• [Data provided]

###

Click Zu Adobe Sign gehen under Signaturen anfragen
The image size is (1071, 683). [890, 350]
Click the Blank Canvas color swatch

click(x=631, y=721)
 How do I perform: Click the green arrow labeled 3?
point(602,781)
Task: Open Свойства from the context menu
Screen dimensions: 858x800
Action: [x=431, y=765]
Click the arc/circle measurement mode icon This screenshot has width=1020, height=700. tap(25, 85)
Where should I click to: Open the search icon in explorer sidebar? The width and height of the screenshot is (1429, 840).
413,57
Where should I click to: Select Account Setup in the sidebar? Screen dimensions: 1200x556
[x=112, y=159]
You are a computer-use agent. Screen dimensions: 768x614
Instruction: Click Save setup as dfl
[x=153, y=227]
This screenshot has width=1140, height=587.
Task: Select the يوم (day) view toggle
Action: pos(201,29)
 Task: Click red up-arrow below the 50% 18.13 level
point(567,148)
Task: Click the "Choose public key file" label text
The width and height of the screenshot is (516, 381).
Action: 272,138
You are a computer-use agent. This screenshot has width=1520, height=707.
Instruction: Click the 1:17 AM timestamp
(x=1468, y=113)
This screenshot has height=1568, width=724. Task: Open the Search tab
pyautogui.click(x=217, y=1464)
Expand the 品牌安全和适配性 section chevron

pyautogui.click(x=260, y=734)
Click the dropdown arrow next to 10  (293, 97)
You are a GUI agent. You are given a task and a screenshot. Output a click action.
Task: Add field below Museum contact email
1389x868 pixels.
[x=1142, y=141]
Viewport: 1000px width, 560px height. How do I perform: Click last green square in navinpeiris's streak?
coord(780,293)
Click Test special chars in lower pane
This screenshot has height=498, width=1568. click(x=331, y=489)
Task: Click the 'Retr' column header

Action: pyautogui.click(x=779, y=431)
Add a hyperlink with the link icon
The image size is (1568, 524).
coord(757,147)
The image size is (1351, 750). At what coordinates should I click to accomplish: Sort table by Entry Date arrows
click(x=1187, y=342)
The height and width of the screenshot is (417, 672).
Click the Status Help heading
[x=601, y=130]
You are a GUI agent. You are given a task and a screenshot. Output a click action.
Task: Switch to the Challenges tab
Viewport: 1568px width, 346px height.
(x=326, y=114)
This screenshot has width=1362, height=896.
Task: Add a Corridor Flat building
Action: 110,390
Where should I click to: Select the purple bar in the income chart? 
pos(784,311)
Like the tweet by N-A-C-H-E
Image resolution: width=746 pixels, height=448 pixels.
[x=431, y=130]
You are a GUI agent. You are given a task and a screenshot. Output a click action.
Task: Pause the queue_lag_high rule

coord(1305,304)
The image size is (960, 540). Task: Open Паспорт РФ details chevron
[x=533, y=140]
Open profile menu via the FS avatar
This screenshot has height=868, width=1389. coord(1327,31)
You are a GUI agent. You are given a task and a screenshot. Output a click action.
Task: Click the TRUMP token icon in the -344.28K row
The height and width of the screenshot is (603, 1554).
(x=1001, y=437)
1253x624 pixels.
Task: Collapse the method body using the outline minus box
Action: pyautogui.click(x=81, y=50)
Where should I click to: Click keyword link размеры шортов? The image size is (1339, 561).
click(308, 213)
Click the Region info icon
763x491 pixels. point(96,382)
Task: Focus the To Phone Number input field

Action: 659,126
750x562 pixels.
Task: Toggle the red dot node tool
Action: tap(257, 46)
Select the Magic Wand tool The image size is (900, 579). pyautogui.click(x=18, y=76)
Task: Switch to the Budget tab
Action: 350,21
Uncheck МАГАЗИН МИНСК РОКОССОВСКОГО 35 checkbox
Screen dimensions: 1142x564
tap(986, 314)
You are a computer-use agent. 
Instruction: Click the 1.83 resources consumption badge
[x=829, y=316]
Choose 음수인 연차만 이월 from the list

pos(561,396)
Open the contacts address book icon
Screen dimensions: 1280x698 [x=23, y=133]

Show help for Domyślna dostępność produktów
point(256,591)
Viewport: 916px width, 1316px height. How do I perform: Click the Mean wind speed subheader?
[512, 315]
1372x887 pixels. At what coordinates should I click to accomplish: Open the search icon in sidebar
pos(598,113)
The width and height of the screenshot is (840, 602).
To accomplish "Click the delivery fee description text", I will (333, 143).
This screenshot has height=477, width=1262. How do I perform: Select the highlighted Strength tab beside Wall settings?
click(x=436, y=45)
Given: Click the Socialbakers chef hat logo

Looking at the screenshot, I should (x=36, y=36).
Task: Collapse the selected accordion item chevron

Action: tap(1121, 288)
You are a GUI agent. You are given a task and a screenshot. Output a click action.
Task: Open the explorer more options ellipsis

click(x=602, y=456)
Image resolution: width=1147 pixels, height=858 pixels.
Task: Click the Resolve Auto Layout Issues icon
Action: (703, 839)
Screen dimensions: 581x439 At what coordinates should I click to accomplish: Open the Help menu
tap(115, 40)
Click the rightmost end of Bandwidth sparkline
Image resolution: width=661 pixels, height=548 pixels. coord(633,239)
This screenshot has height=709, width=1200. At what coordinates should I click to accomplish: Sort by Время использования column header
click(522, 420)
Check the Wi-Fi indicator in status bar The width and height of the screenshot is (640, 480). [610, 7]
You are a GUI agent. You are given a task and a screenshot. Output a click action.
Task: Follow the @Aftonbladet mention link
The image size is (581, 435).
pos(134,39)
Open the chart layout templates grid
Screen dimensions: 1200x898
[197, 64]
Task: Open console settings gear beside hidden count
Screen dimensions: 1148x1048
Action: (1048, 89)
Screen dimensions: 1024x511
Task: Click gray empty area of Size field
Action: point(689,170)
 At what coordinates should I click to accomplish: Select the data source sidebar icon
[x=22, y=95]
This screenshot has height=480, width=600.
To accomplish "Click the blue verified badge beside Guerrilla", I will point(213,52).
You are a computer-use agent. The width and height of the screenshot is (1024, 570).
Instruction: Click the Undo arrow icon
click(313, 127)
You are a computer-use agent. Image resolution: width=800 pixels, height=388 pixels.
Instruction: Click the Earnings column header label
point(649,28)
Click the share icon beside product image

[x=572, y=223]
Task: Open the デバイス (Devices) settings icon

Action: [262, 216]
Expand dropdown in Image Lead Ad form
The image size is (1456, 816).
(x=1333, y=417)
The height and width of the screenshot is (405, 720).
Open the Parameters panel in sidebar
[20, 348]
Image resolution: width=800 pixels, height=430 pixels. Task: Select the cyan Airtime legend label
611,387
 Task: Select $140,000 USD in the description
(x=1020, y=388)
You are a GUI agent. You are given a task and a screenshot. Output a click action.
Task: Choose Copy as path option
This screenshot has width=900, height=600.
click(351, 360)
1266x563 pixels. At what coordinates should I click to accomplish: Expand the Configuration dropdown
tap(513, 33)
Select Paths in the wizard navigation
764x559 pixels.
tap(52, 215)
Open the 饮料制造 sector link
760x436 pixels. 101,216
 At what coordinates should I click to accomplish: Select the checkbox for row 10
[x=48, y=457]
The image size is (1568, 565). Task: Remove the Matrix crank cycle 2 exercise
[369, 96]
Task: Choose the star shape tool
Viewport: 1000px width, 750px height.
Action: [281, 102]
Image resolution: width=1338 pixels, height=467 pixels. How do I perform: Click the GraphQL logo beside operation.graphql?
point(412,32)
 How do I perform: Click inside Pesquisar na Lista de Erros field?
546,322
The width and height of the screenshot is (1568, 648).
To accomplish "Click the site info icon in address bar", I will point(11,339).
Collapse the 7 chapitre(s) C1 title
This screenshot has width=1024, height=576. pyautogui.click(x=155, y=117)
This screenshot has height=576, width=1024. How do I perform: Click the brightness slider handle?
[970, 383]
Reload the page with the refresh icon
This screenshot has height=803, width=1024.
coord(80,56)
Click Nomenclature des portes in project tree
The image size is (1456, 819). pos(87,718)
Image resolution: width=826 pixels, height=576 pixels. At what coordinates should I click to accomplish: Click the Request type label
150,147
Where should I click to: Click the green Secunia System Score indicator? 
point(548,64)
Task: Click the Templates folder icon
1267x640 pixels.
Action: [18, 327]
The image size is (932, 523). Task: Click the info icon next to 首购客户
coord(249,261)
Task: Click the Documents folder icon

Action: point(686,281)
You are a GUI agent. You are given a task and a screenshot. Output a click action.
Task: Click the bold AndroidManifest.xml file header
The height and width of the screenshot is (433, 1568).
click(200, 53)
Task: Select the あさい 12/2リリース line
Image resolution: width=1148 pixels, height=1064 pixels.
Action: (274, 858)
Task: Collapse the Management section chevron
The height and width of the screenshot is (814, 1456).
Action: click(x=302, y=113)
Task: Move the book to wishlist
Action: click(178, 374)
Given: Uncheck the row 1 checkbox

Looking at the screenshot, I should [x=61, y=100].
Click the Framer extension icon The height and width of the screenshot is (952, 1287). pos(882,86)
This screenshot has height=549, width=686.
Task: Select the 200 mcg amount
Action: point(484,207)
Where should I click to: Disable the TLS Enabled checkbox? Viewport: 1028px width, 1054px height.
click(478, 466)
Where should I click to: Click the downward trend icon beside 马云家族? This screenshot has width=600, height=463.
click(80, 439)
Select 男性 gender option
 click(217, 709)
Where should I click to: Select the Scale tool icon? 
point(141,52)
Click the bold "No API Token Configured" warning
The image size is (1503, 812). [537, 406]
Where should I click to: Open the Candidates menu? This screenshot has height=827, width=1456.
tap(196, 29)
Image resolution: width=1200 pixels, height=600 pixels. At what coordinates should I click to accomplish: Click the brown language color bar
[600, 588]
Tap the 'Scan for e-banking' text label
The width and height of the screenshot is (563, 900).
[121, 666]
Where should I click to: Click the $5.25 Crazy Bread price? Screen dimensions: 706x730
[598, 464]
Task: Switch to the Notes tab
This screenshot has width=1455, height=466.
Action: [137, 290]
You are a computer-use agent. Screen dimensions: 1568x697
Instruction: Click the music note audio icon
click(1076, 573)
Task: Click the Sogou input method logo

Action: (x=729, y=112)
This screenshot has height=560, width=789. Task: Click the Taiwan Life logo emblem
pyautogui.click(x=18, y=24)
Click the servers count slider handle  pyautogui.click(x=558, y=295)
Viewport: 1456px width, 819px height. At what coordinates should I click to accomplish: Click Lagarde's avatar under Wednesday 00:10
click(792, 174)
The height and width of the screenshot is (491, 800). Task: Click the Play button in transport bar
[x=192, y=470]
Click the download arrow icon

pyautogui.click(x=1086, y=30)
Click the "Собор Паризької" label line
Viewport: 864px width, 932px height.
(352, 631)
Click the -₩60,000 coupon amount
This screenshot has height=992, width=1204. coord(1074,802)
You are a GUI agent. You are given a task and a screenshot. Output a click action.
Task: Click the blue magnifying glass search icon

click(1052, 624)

###

• [Given exercise] Output the listing between the lines holding "Task: Switch to the Notes tab" and "click(792, 174)", inclusive, as a two-column CSV with the columns task and action. Give one row per task with its matching action, put each in a quoted field, and replace any line breaks with spaces.

• [Task answer]
task,action
"Task: Switch to the Notes tab This screenshot has width=1455, height=466.","Action: [137, 290]"
"You are a computer-use agent. Screen dimensions: 1568x697 Instruction: Click the music note audio icon","click(1076, 573)"
"Task: Click the Sogou input method logo","Action: (x=729, y=112)"
"This screenshot has height=560, width=789. Task: Click the Taiwan Life logo emblem","pyautogui.click(x=18, y=24)"
"Click the servers count slider handle","pyautogui.click(x=558, y=295)"
"Viewport: 1456px width, 819px height. At what coordinates should I click to accomplish: Click Lagarde's avatar under Wednesday 00:10","click(792, 174)"